Though nt all, nor perhaps not many, of the Scottish Land Association are Distributists, yet the starting-force of the Association was a borrowing from Distributism. How much the Association already owes to its first President it can hardly be expected to know. Nor again can the President know the extent of his indebtedness to the group of writers and thinkers that ahve made their orbit round G.K.'s and its two predecessors.
But the President and his fellow-Distributists have thought their best repayment of their borrowings was to do in Scotland what their creditors were asking men and women to do in England.
The rest may be told in the "Stater of Objects" in the Land for the People.
The Scottish Catholic Land Association has been formed for the following objects. -
1. The acquisition of land for distribution among Catholics.
2. The acquisition of information regarding Land Settlement, and the furthering of, by lectures and other propaganda, the transfer of Catholics from the town to the country.
3. The education of Catholics in the working and use of land.
4. The financing of Catholic prospective farmers to enable them to settle on th eland.
5. The formation of a Land Bank or Co-operative Trust, or both.
6. The doing of all such other lawful acts as are identical or conducive to the attainment of the above object.
7. Collecting monies for the advancement of the above objects.
I can best end this article by quoting from a letter occassioned by my sending the Land For The People to the West Country.
"Dear Rev.
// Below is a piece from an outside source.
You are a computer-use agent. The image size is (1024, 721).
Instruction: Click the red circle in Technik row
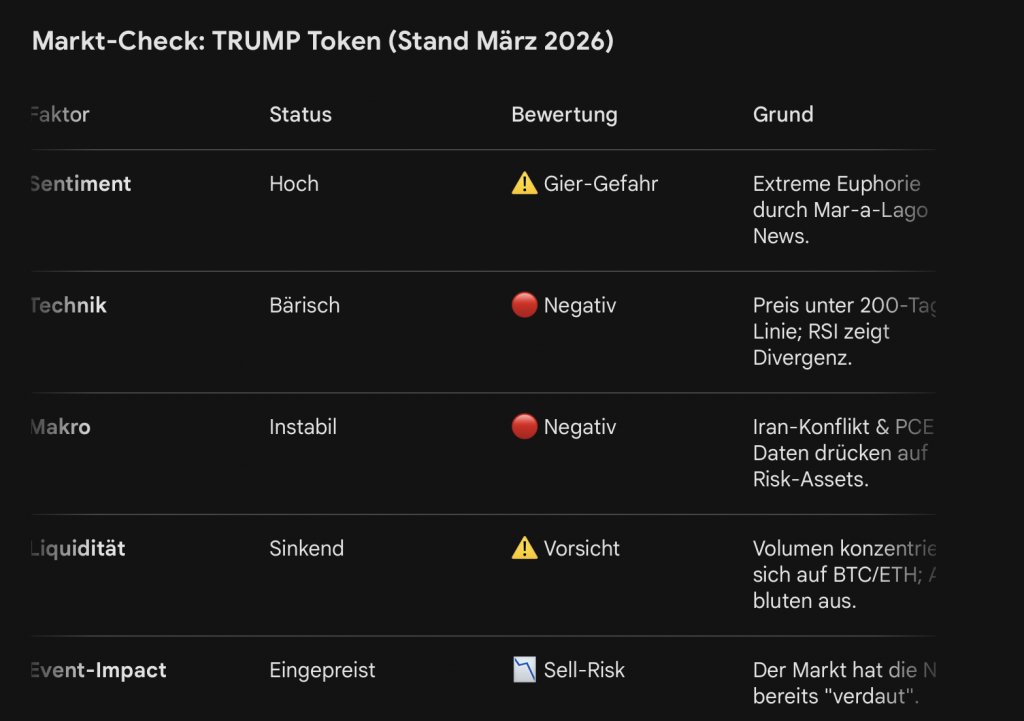pos(524,306)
Father, __ Many thanks for the Land For The People, which arrived this morning. The first paragraph of your article was illustrated to me only yesterday.
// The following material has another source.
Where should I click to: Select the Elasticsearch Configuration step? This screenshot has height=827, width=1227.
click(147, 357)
A farmer's wife came to see me. She told me of how they now have the wireless and a motor-car and a piano and her girls go to dances, and her boys have money in their pockets. They had never dreamed of such ease and comfort. 'But we are no happier than when I was a girl, an' us had none o'these things. And we all stayed at 'ome together, and all of us from grandfather to the baby discussed the farm and the family.' Then she wept. 'I don't think we'd a been so hard on George (a younger son who got into a scrape and was banished the farm) if we'd all just talked about him together. We seem to be losing our common sense.'"
But at any rate there seems an untouched bed of common sense and even heroism North of the Tweed.